Accordingly, the new material synthesised for the design of the disposable stochastic sensor can be reliable used for molecular recognition and also for the reliable determination of biomarkers such as CEA, p53, and CA19-9 in biological samples such as whole blood and tissue samples.
Conclusions
A disposable stochastic sensor was designed for the fast screening of biological samples (whole blood, tissue samples) for three biomarkers: CEA, p53, and CA19-9. The high sensitivity, and selectivity, as well as the wide concentration ranges obtained for the assay of the three biomarkers recommend it for the screening tests of whole blood and tissues samples in order to be able to have a fast and early diagnosis of brain and gastric cancers.
Acknowledgments
The authors want to thank for the support provided by UEFISCDI, PNCDI III framework, PN-III-P4-ID-PCCF-2016–0006. All biological samples used in this study were supplied by the University Emergency Hospital from Bucharest—a partner of our institute, involved in the project PNIII-P4-ID-PCCF-2016–0006 for providing real samples for sensors' and screening tests' validation.
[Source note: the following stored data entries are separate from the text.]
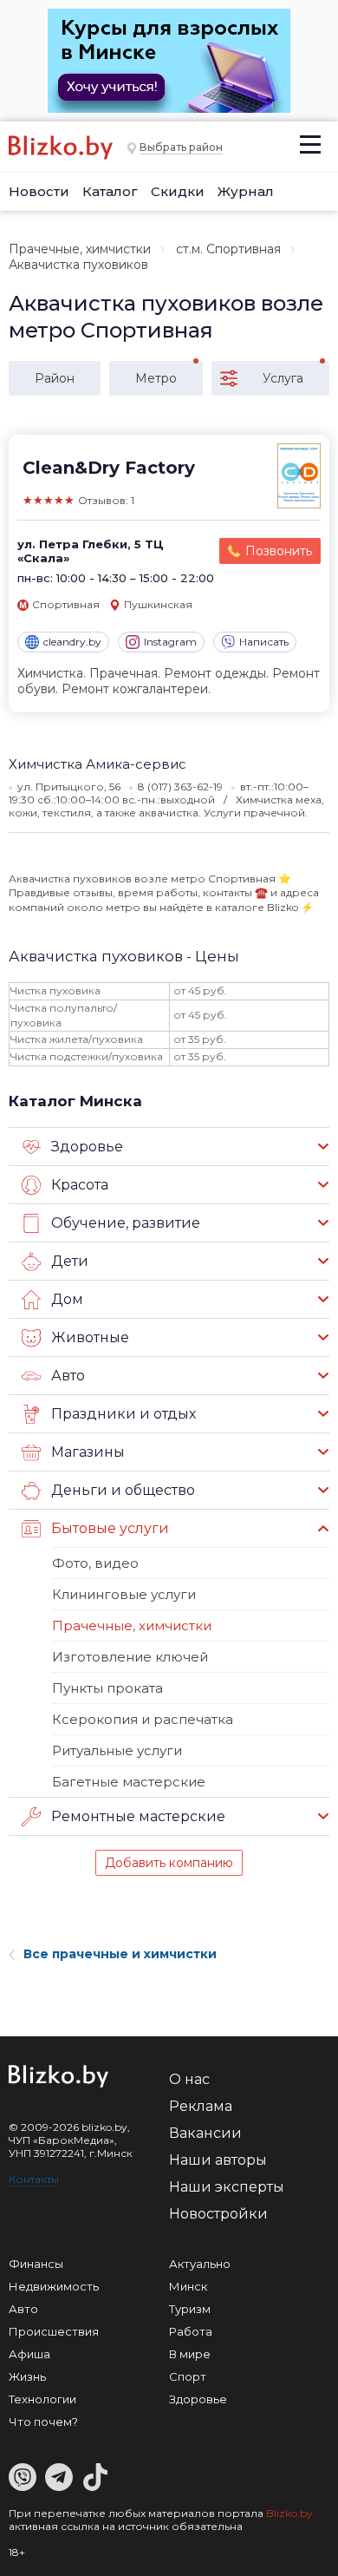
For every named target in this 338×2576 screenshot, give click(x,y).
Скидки (178, 191)
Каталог (110, 191)
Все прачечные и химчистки (120, 1954)
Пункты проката (107, 1688)
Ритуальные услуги (117, 1750)
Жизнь (27, 2376)
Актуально (200, 2264)
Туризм (190, 2309)
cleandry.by (72, 641)
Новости (39, 191)
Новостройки (218, 2214)
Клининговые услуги (124, 1594)
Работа (190, 2331)
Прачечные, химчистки (80, 249)
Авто (23, 2309)
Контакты (34, 2179)
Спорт (187, 2376)
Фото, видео (95, 1563)
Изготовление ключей (130, 1657)
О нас (189, 2079)
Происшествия (54, 2331)
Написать (264, 641)
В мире (190, 2354)
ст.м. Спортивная (228, 249)
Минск (188, 2286)
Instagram (170, 641)
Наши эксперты (226, 2187)
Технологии (42, 2399)
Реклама (200, 2106)
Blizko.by (289, 2513)
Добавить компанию (169, 1863)
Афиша (29, 2354)
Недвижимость (54, 2286)
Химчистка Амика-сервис (97, 764)
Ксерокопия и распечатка (142, 1719)
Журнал (246, 191)
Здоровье (198, 2399)
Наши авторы (218, 2160)
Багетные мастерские (128, 1781)
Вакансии (205, 2133)
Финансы (36, 2264)
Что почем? (43, 2422)
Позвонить (278, 551)
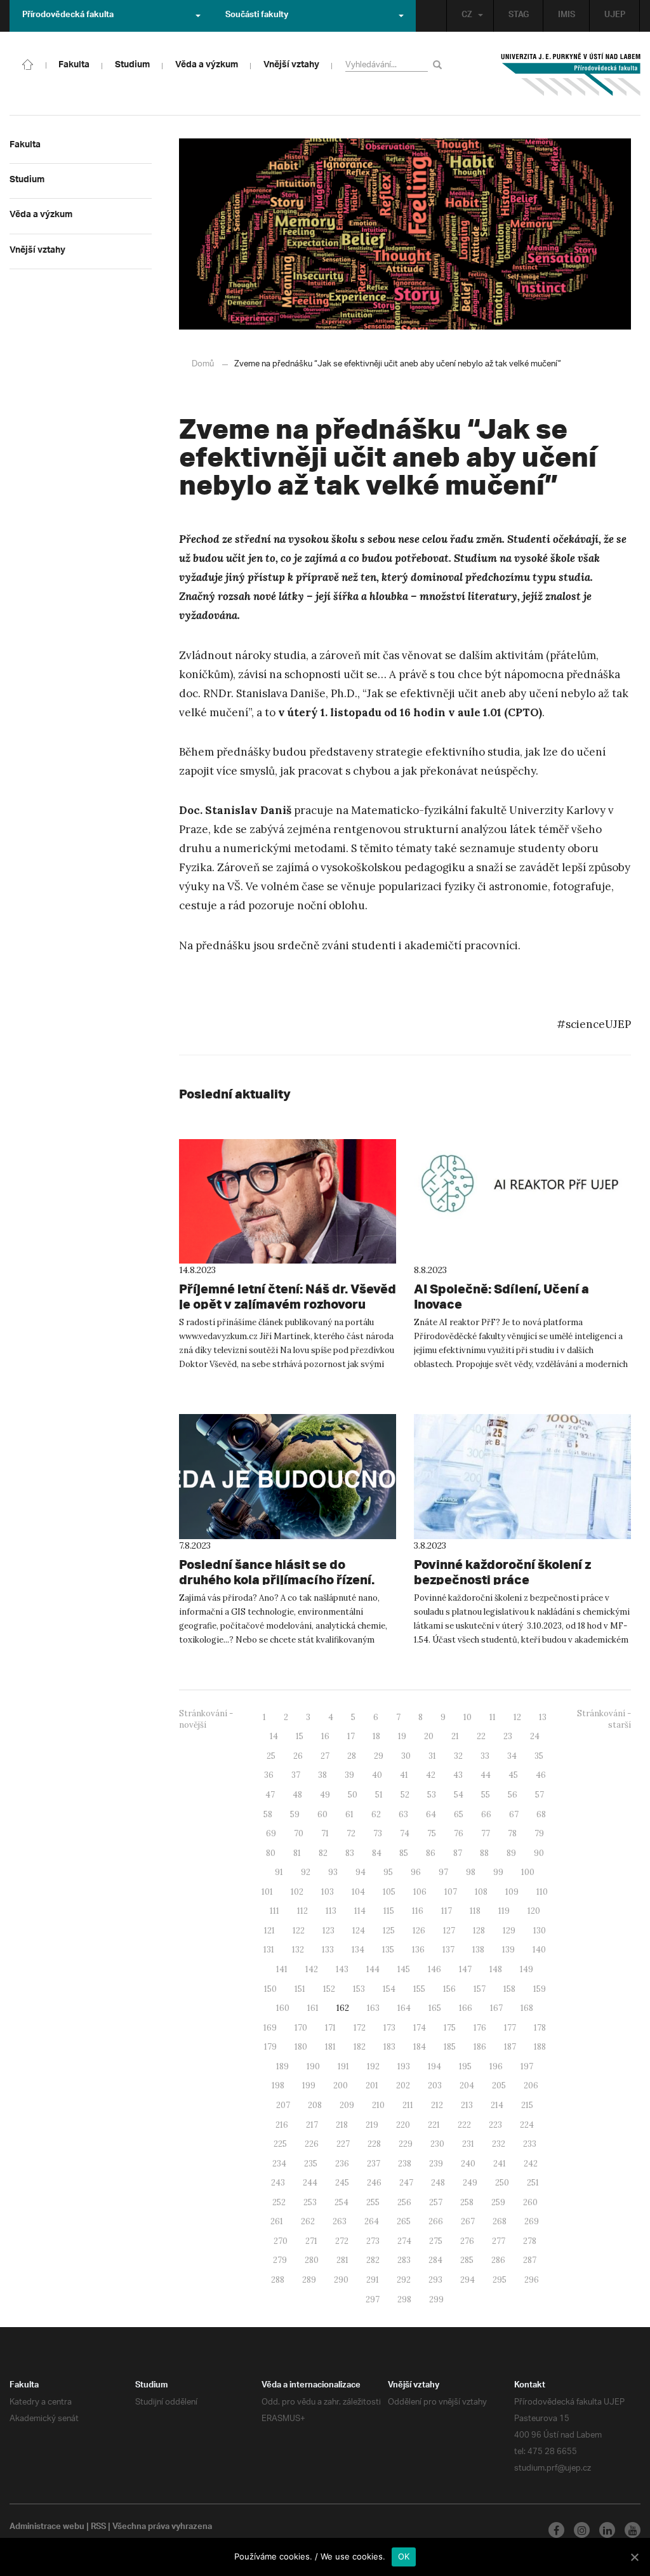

The collection of the samples was done accordingly with the Ethics committee approval number 65573/14.12.2018 awarded by the University Emergency Hospital from Bucharest, which obeys the European guidelines for collection and handling the biological samples. Informed consent was obtained from all patients.